Through the process of distillation, hydrocarbons are removed from the crude oil, which is further purified and blended to make the heating oil that your fuel company ultimately delivers to your heating oil tank.
The lightest fractions of crude oil eventually become propane, butane and petrochemicals, while slightly heavier fractions are used to produce gasoline, kerosene, jet fuel, diesel fuel and No. 2 home heating oil. Diesel fuel and No. 2 heating oil are virtually the same in terms of their chemical composition, but they are taxed differently.
In recent years, there have been significant strides in the refining of heating oil that make it much cleaner and increasingly greener. Notably, most of the sulfur content has been removed, which is why today’s heating oil generates so little soot compared to the past. Heating oil is also being blended with renewable biofuel made from plants and other organic matter. This further reduces the fuel’s carbon emissions.
Massachusetts fuel companies are already leading the way on sustainability with Bioheat fuel, which must meet rigid production specifications. It is a “drop-in” fuel that requires little or no heating system modifications.
Renewable biofuels offer a responsible, immediate path for carbon reduction. Biofuels reduce carbon dioxide (CO2) emissions by as much as 86% over traditional petroleum heating oil. The fuel also helps eliminate sulfur oxides and particulate matter, which contribute to climate change problems and health issues.
Homeowners are using Bioheat fuel today across Massachusetts. This fuel burns so cleanly, it is helping homeowners save money on both fuel and system maintenance.

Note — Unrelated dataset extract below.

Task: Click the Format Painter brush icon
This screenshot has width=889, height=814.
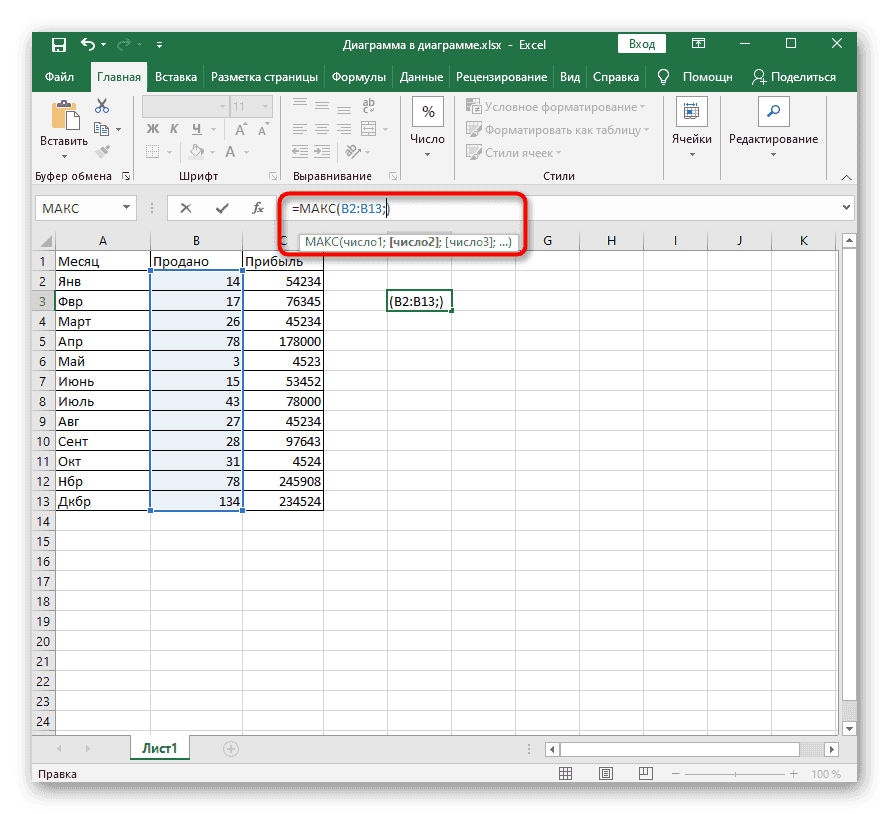Action: point(102,151)
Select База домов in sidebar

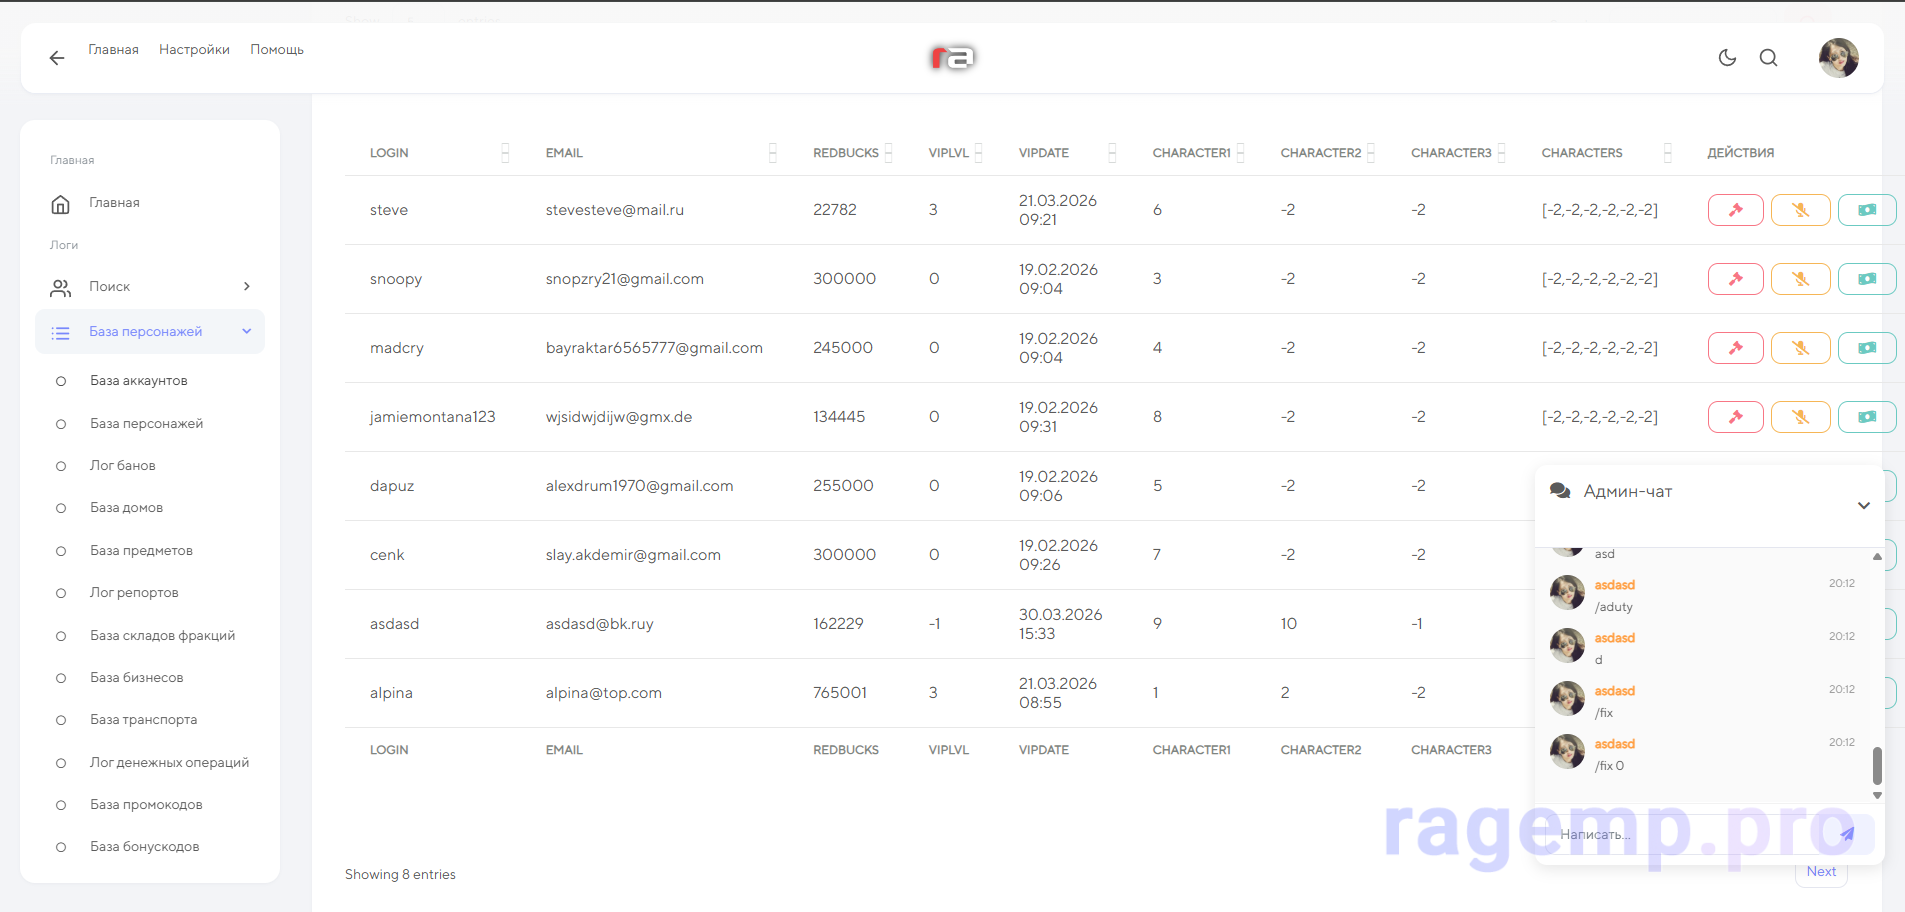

Nationwide, some three billion gallons of biofuel were consumed last year, and biofuel use is expected to exceed six billion gallons by 2030. This will eliminate over 35 million metric tons of CO2 equivalent greenhouse gas emissions annually. That is excellent news for the environment! Read more about getting a heating oil delivery that includes a biofuel blend.
You either have an oil furnace or oil boiler in your home. A furnace uses air to heat your home, while boilers use water. Furnaces and boilers can both use fuel oil to heat, and it starts in the combustion chamber, where the oil is tuned into a flame by the oil burner.
The burner can be considered the engine of your heating oil system. When your house gets chilly, the thermostat will send a signal to tell the oil burner in the furnace or boiler to turn on. A fuel pump then starts to draw the oil from the tank and through fuel lines to reach the oil burner.
There is a device on the burner called the nozzle, which turns the oil into a very fine spray. This oil mist mixes with air and ignites in the combustion chamber, which gets very hot. This heat then gets moved around your home and comes out either through radiators or baseboards (if you have a boiler) or vents (if you have a furnace).
How efficiently this is done depends a lot on the design of the burner. Modern burners contain electronic pre-purge and post-purge controls to ensure ultra-clean starts and stops. New two-stage burners also have an efficiency level that’s 5–15% higher than older ones because they have been designed to conserve fuel.